Il Partito Democratico di Monza esprime soddisfazione per la delibera della Giunta Pilotto che avvia in Consiglio Comunale il percorso del nuovo Piano di Governo del Territorio, presentato dall’Assessore all’Urbanistica Marco Lamperti. Il PD sosterrà le linee guida di questo strumento decisivo per il futuro della città: un piano che non punta a far crescere Monza “di più”, ma a farla crescere meglio, rendendola vivibile e sostenibile.

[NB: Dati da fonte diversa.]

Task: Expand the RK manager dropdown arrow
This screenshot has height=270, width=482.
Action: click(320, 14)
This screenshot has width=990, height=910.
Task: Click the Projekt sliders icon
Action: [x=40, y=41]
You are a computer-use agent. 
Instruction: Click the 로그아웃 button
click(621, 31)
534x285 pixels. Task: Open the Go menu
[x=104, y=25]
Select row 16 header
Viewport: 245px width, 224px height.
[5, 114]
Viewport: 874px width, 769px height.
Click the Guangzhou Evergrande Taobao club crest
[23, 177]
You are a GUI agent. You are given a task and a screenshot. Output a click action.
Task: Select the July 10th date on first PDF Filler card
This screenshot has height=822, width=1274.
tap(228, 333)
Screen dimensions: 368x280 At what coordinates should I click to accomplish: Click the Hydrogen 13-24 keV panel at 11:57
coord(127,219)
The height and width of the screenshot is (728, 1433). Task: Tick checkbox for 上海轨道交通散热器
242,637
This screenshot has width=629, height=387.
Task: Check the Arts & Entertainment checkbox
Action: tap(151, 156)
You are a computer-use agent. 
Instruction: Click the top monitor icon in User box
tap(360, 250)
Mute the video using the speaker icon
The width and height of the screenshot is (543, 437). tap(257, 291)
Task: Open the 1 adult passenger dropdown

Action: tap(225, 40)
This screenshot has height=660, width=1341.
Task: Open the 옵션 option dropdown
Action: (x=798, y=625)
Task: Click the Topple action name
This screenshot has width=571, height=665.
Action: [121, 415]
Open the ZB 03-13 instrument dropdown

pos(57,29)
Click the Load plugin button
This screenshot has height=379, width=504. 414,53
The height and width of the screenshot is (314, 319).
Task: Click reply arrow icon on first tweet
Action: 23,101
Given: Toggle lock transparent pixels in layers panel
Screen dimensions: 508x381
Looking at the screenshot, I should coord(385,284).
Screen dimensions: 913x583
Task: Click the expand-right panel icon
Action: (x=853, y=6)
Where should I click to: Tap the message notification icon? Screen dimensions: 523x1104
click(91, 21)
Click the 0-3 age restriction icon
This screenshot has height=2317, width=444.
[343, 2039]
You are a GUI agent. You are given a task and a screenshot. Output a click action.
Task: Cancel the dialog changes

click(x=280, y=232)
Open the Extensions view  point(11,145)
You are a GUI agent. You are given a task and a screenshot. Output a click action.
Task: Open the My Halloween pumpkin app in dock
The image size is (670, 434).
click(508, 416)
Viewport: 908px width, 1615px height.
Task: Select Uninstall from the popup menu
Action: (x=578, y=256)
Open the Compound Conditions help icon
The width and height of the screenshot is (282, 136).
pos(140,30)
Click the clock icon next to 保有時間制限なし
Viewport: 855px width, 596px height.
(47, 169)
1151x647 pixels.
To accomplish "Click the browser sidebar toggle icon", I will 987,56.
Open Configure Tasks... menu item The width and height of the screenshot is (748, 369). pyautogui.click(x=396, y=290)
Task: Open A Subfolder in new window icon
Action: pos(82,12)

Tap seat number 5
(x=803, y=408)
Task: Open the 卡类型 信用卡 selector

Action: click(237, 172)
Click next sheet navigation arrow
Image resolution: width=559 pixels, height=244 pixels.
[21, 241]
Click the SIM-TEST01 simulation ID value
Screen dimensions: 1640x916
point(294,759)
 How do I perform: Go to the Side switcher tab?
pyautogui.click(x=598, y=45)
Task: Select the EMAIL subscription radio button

La variante segna il passaggio dall’espansione alla trasformazione urbana: recupero delle aree dismesse, riduzione del consumo di suolo e qualità degli spazi pubblici. Le previsioni riducono il consumo di suolo fino al 71% per le funzioni residenziali e al 61% per quelle non residenziali, con un risparmio di oltre 711 mila metri quadrati. Si abbassa la pressione edificatoria, si rafforzano verde e misure climatiche. Si introduce inoltre un significativo impegno per il diritto alla casa, con quote progressive di edilizia convenzionata e nuovi ambiti per l’edilizia sociale. Cresce infine la città pubblica: più servizi, connessioni ciclopedonali e valorizzazione delle aree adiacenti alle future fermate M5.
L’Assessore Lamperti replica alle critiche della Consigliera Sassoli, ricordando che un PGT non è fatto solo di azzonamenti, ma soprattutto di regole: indici, altezze, premialità, incentivi, deroghe e modalità attuative. La variante del 2021 dell’amministrazione Allevi-Sassoli intervenne attivamente su queste norme, rendendo però più semplice e conveniente costruire, con aumenti sia di volumi e sia di altezze rispetto al PGT Scanagatti.
Oggi il centrosinistra sceglie di ridurre le capacità edificatorie dove ritenute eccessive, rafforza le compensazioni ambientali, aumenta il ritorno pubblico delle trasformazioni, riporta al centro il ruolo della pianificazione come strumento di governo della città.
È una differenza di impostazione politica che difendiamo orgogliosamente.